April 23, 2010
Seventh Circuit Rules that Daubert Applies During Class Certification
In an April 7, 2010, decision, American Honda Motor Co. v. Allen, the Seventh Circuit held that "when an expert's report or testimony is critical to class certification, . . . a district court must conclusively rule on any challenge to the expert's qualifications or submissions prior to ruling on a class certification motion. That is, the district court must perform a full Daubert analysis before certifying the class is the situation warrants." (Opinion at p. 6) This is not a surprise given the recent push by the Second, Third, Fifth and Seventh Circuits to delve further into the merits during class certification and to resolve mixed issues of law and fact that are relevant to class certification by a preponderance of the evidence (See, e.g., In re Hydrogen Peroxide Antitrust Litig., 552 F.3d 305, 311-12 (3d Cir. 2008); Oscar Private Equity Investments v. Allegiance Telecom., Inc. 487 F.3d 261, 268 (5th Cir. 2007); In re IPO Securities Litig., 471 F.3d 24, 40 (2d Cir. 2006); Szabo v. Bridgeport Machines, Inc., 249 F.3d 672, 676 (7th Cir. 2001).

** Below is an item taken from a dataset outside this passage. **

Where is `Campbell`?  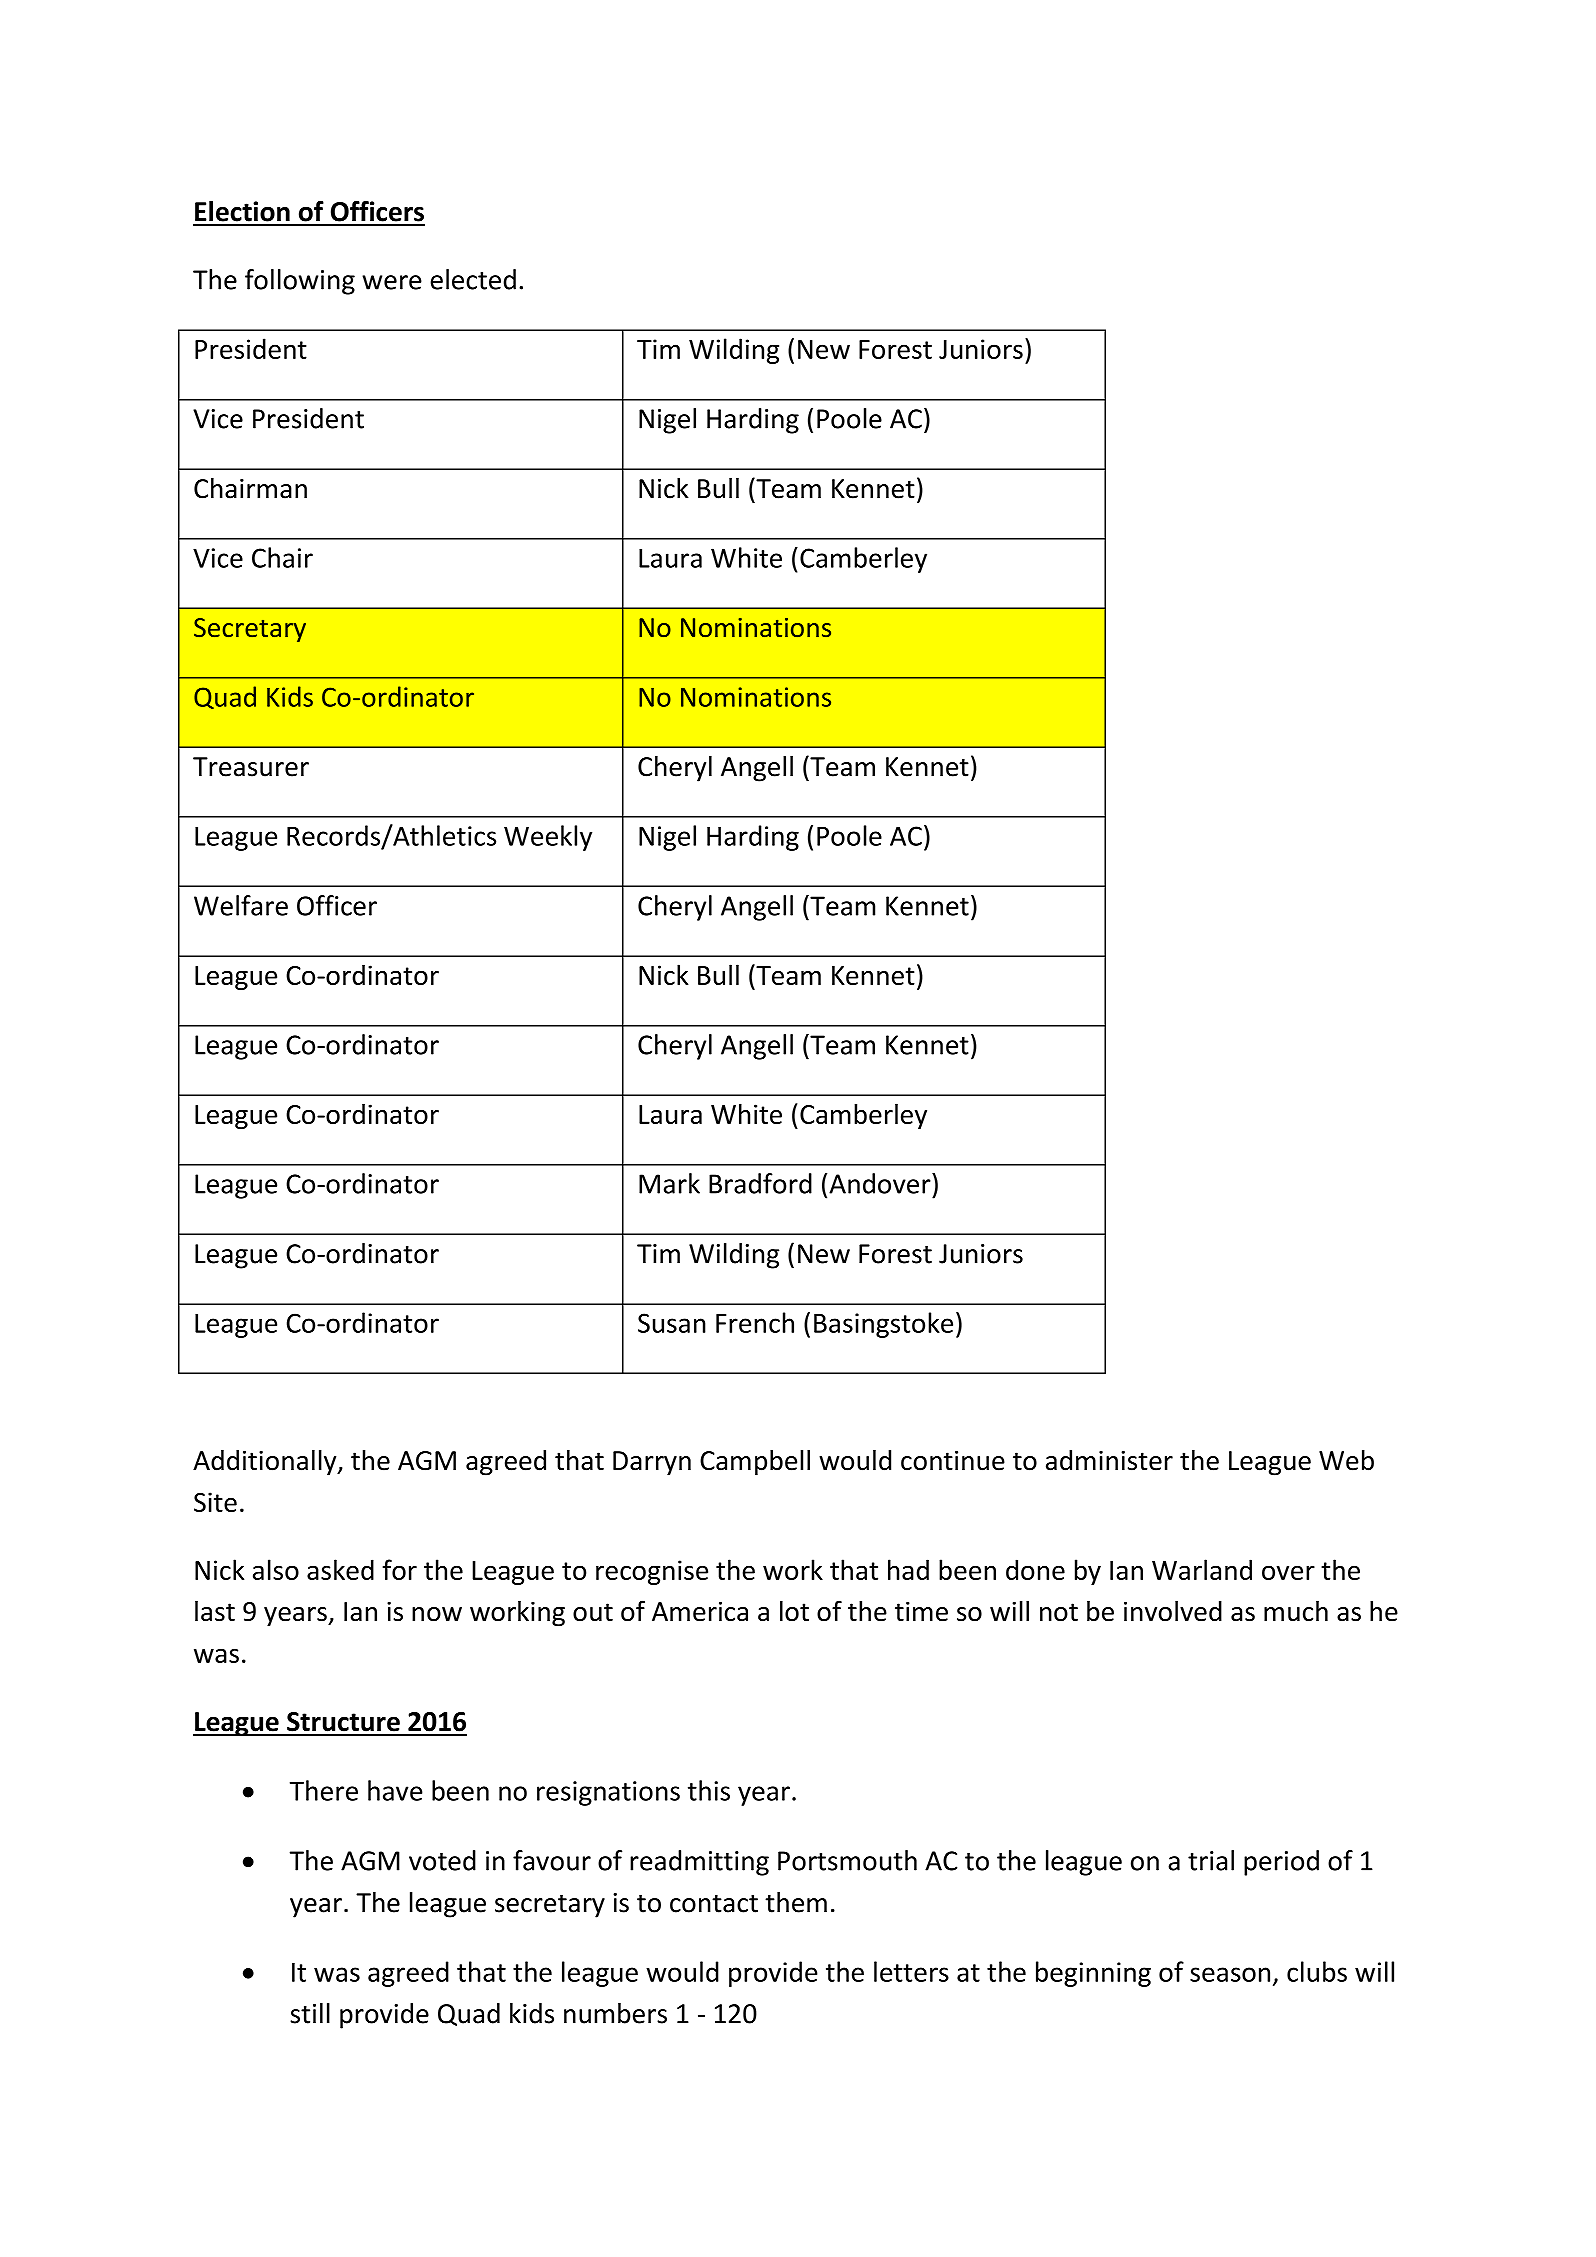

On the whole, this is a positive development. As I wrote in a law review comment in 2004, "Most courts faced with evidentiary concerns during certification evade Daubert challenges by claiming that this asks them to travel into the prohibited area of 'merit inquiry.' Courts have not uniformly applied the restriction against an inquiry into the merits, which has produced a hodgepodge of discretionary decisions that lack a principled justification. When conducting a rigorous analysis in complex cases, district courts must often examine more than just the pleadings to understand the claims, defenses, facts, and applicable substantive law before 'mak[ing] a meaningful determination of the certification issues.' This examination does not stop when the court encounters an expert opinion." (at p. 1080) Although I have some concerns about the move toward a merits inquiry at class certification (particularly when discovery is curtailed), when an expert is used to support the Rule 23(a) or 23(b) requirements, it makes sense to subject that expert to a full Daubert analysis particularly given all that rides on the class certification decision.